Just a short ferry ride from Auckland, Waiheke Island is a national ‘taonga’ (treasure) of unspoiled beaches, vineyards and olive groves, native forests and laidback seaside villages. Known as the ‘island of wine’, Waiheke produces some of New Zealand’s best red wines, thanks to its warm, dry summers and stony soils.
There are around 30 wineries and vineyards in this little pocket of paradise, many which have achieved international admiration. The climate is well suited to growing Bordeaux wine-type grapes, with Waiheke winegrowers regularly winning awards for Syrah, proving the island's soil suits it well.

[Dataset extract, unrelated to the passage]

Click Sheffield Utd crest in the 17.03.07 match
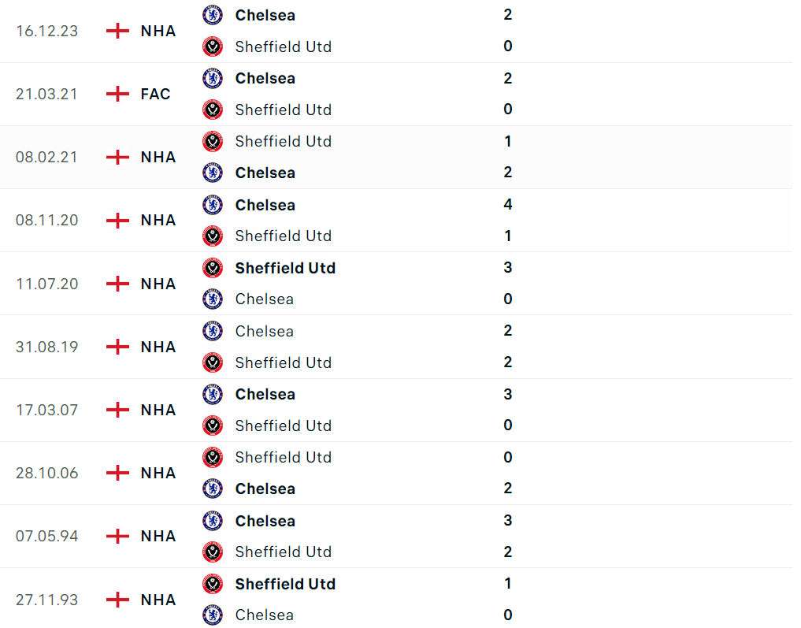The width and height of the screenshot is (801, 628). pos(213,425)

Some chardonnay and sauvignon blanc varieties are also considered top notch. Scattered across the island, the vineyards themselves are as varied as the wines; some boasting sleek, modern restaurants and tasting rooms, while others are more rustic.
If you’re short on time, or just want a five-star experience, fly over to the island by helicopter and land at one of the vineyards for lunch. The most popular ones for helicopter landings are Mudbrick, Stonyridge and Cable Bay. The wine-friendly climate is just as good for making outstanding virgin olive oil, which you can taste at the award-winning Rangihoua Olive Estate.

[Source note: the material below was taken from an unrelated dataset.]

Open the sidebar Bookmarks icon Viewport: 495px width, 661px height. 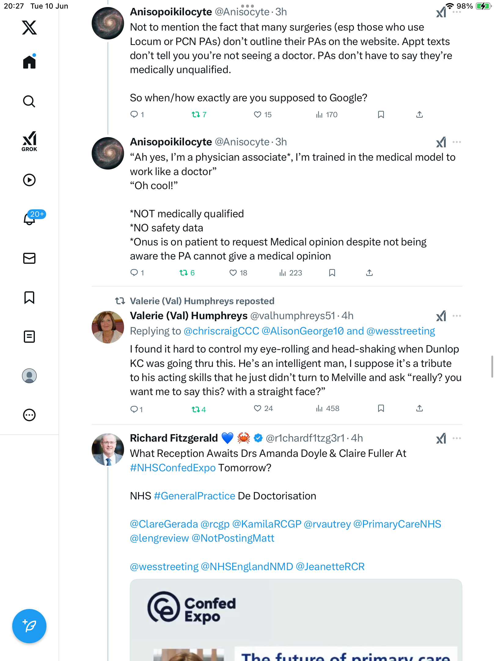point(29,297)
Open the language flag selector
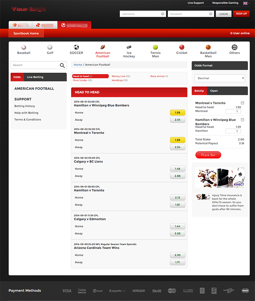Image resolution: width=255 pixels, height=301 pixels. (246, 3)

If you’d prefer a cleansing ale, the Waiheke Island Brewery at Wild on Waiheke brews its own craft beers on site without artificial ingredients or additives.
The micro-brewery’s ‘Onetangi Dark’ goes perfectly with the local Te Matuku Bay Oysters, which are also farmed in the gin-clear waters of the island.Brewery tours run twice daily on weekends.
More than just a tipple
Waiheke has also gained a reputation as a gourmet food destination. Fresh seafood features on many restaurant menus, and many of the wineries have superb world-class restaurants.

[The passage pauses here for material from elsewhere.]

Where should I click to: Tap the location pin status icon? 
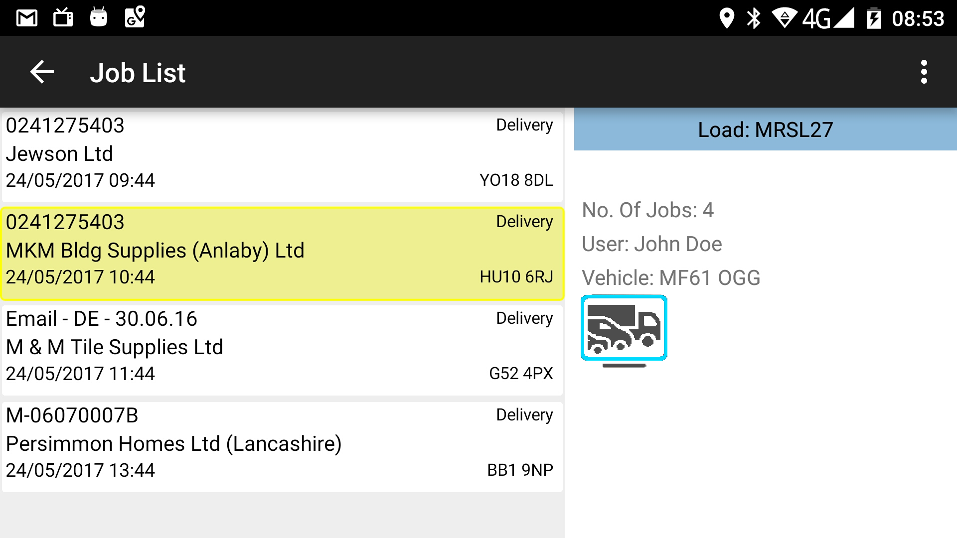pos(727,18)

Wild on Waiheke, in the grounds of the Topknot Hill Vineyard, is itself a family-friendly venue offering a range of outdoor activities including archery and laser claybird shooting. There are also free activities including petanque, giant chess and volleyball.
Adventure seekers will have no problem getting an adrenaline fix on Waiheke Island. You can go ocean kayaking and mountain biking, or zip through the tree tops on a flying fox.
Waiheke has several beautiful beaches, but the best ones for swimming are at Oneroa, the island's main town, close to the ferry terminal, and at Onetangi, which is about a 20 minute drive away.
Onetangi’s two-kilometre stretch of white sand lends itself to all manner of beach activities so bring your bat and ball with you; or you could just take a nap beneath one of the sprawling pohutukawa trees.
Talk a walk on the Waiheke side
The island’s coastline boasts many delightful walks with stunning views of the surrounding islands and the Coromandel. Walking trails start right at the ferry terminal - just follow the coast left or right as you leave the wharf and follow the signs.
Explore the tunnels, underground chambers and gun emplacements at Stony Batter Historic Reserve, an old World War II fort named after its unusual stone formations. You can also discover the island’s rich Māori history on an interactive tour with a local guide. Archaeological sites are dotted all over the island, including more than 40 original pa (Māori village) sites.
Waiheke is also one of New Zealand’s most exciting artistic centres with a large population of writers, poets and painters. The island was an isolated farmland until the 1970s when it was discovered by artists and alternative life-stylers.
Drop into the Waiheke Community Art Gallery and see the works by both local and internationally renowned artists who have chosen to make the island their home; or get a taste of the local bohemian arts scene with a tour of the independent studios and galleries. You’re sure to find a one-of-a-kind piece to take home.
A whale of a time
Waiheke Island is part of the Hauraki Gulf Marine Park, considered one of the most biologically and geographically diverse marine parks in the world.
Whale watching operators guarantee you’ll have a 90 per cent chance of seeing dolphins, and a better than average chance of encountering whales. Hauraki Gulf was the backdrop for the defence of the America’s Cup; and you can stage your own version on an ex-America’s Cup boat.
Comfortable fast catamarans operate from Auckland to Waiheke throughout the day. The trip takes 40 minutes. SeaLink run large vehicle and passenger ferries from Halfmoon Bay, so you can take your car across to get around in your own time.
A good way to make the most of a day trip is to combine your ferry ticket with one of the great value island tours. It’s also possible to wing your way to the island on a light aircraft flight. The views over the islands are breath-taking.
With such easy access from Auckland, and a wealth of things to do and see, Waiheke is perfect for a day trip or indulgent weekend getaway.